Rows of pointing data
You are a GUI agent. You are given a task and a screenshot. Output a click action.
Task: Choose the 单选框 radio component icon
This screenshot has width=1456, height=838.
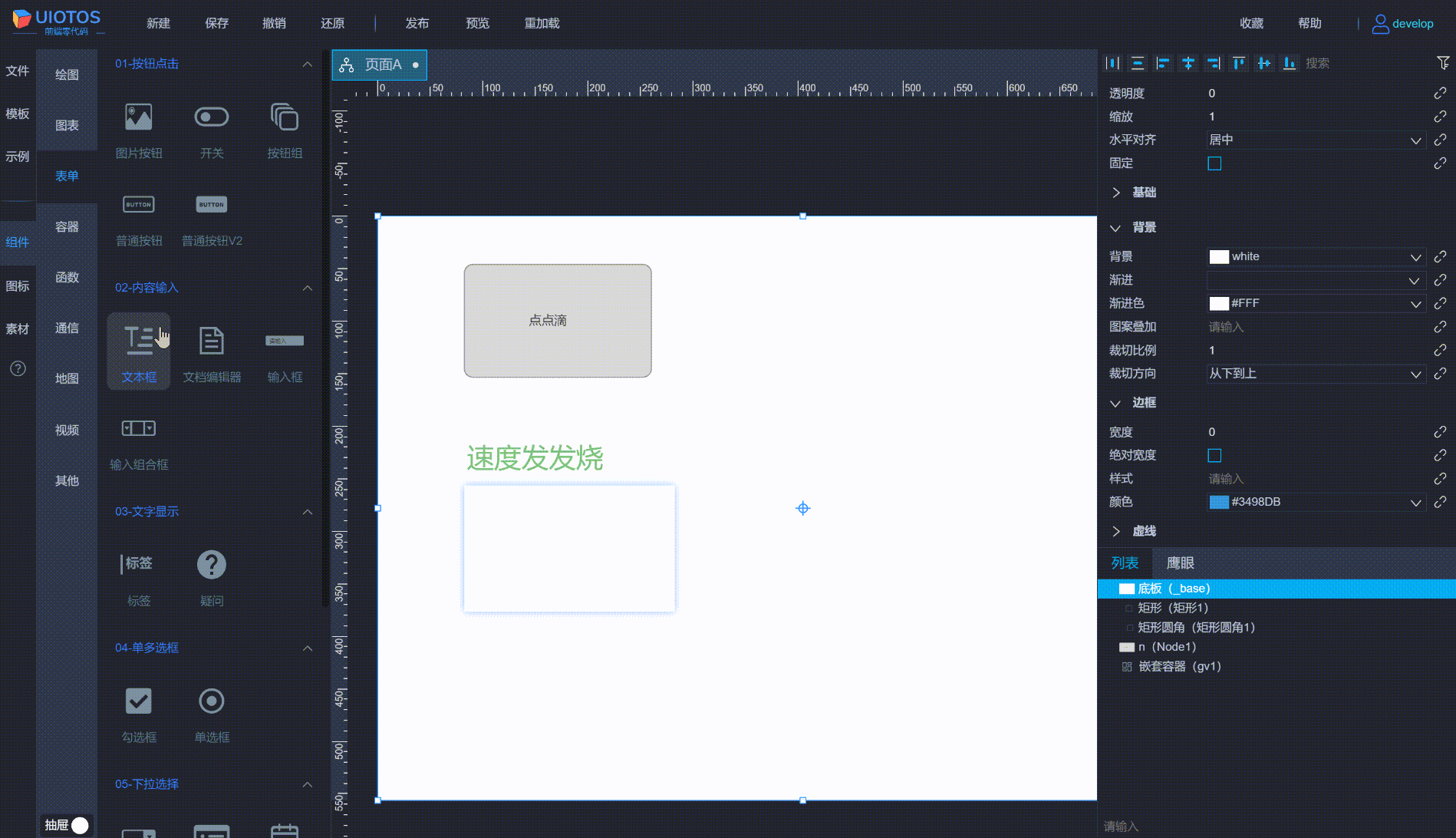coord(211,701)
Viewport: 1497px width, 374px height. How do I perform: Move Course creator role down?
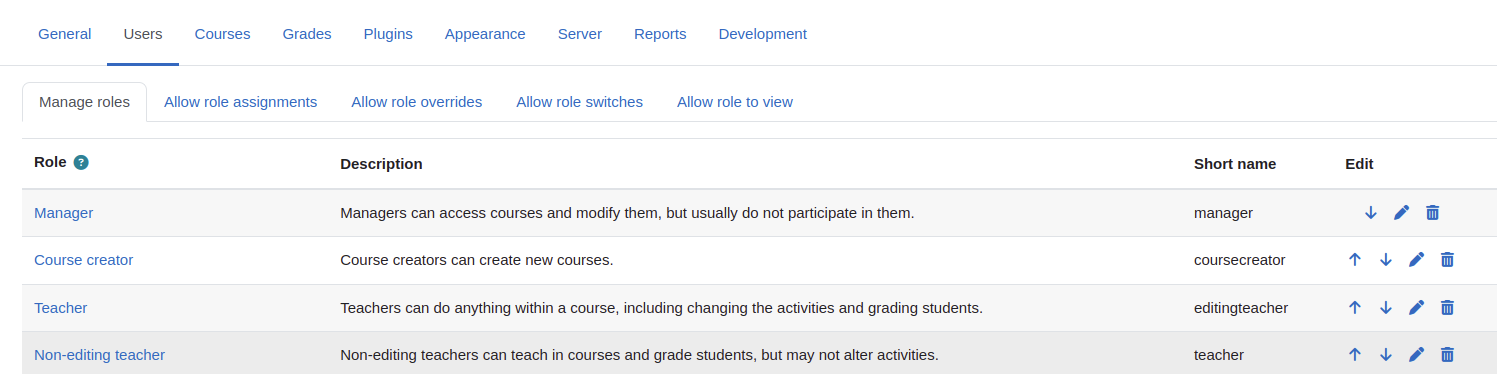coord(1386,260)
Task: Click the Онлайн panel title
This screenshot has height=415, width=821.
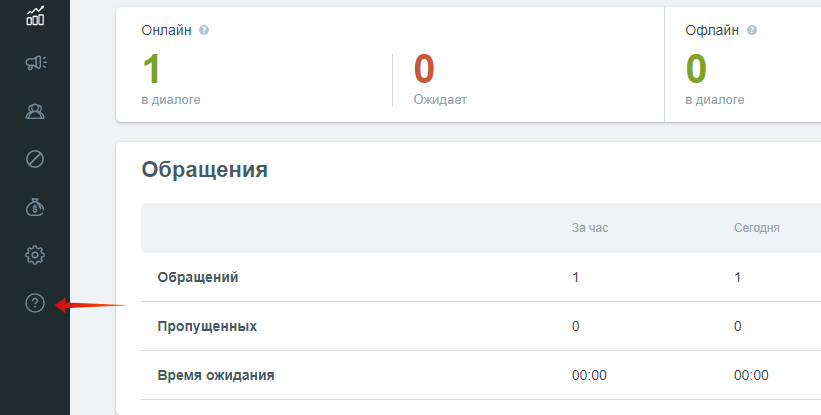Action: click(167, 30)
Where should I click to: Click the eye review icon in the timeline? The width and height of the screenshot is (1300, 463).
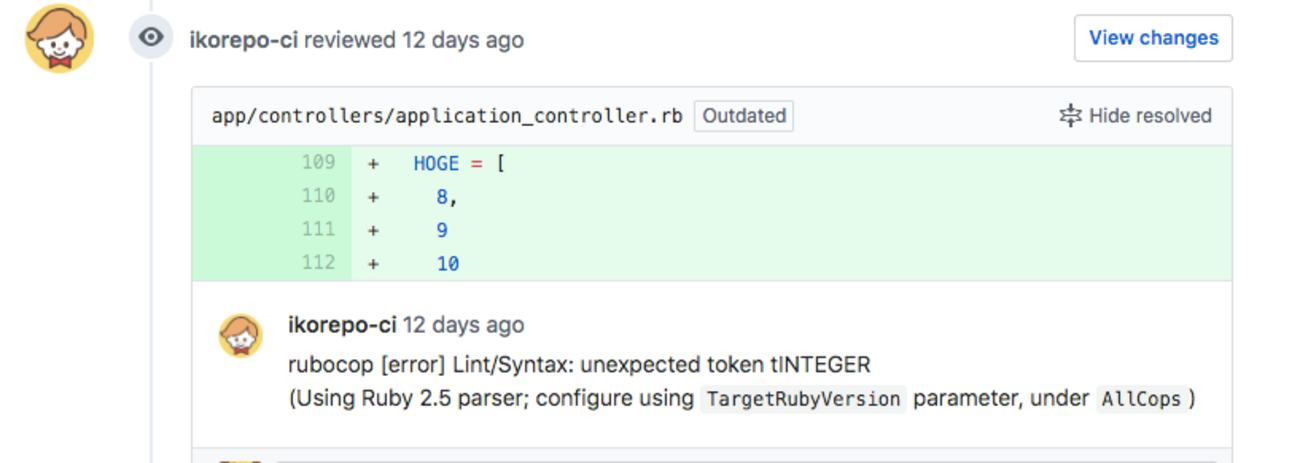coord(151,38)
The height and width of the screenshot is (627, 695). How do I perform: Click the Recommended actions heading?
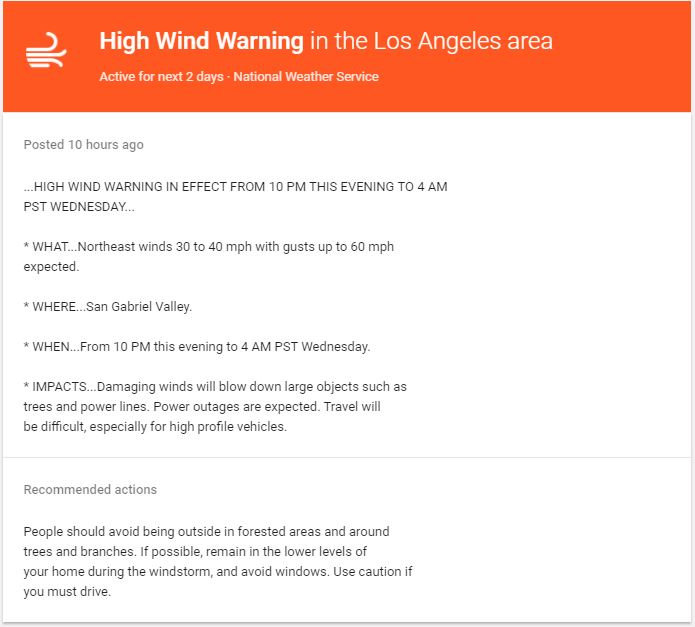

Work to be completed -> Copy every line of the records above exactly, leaving out the pictures.

Expected output ->
You are a GUI agent. You are given a task and a screenshot. Output a click action.
Task: Choose the 单选框 radio component icon
This screenshot has width=1456, height=838.
coord(211,701)
Viewport: 1497px width, 374px height. How do I perform: Move Course creator role down?
coord(1386,260)
Task: Click the Онлайн panel title
This screenshot has height=415, width=821.
Action: click(167, 30)
Where should I click to: Click the eye review icon in the timeline? The width and height of the screenshot is (1300, 463).
coord(151,38)
The height and width of the screenshot is (627, 695). How do I perform: Click the Recommended actions heading?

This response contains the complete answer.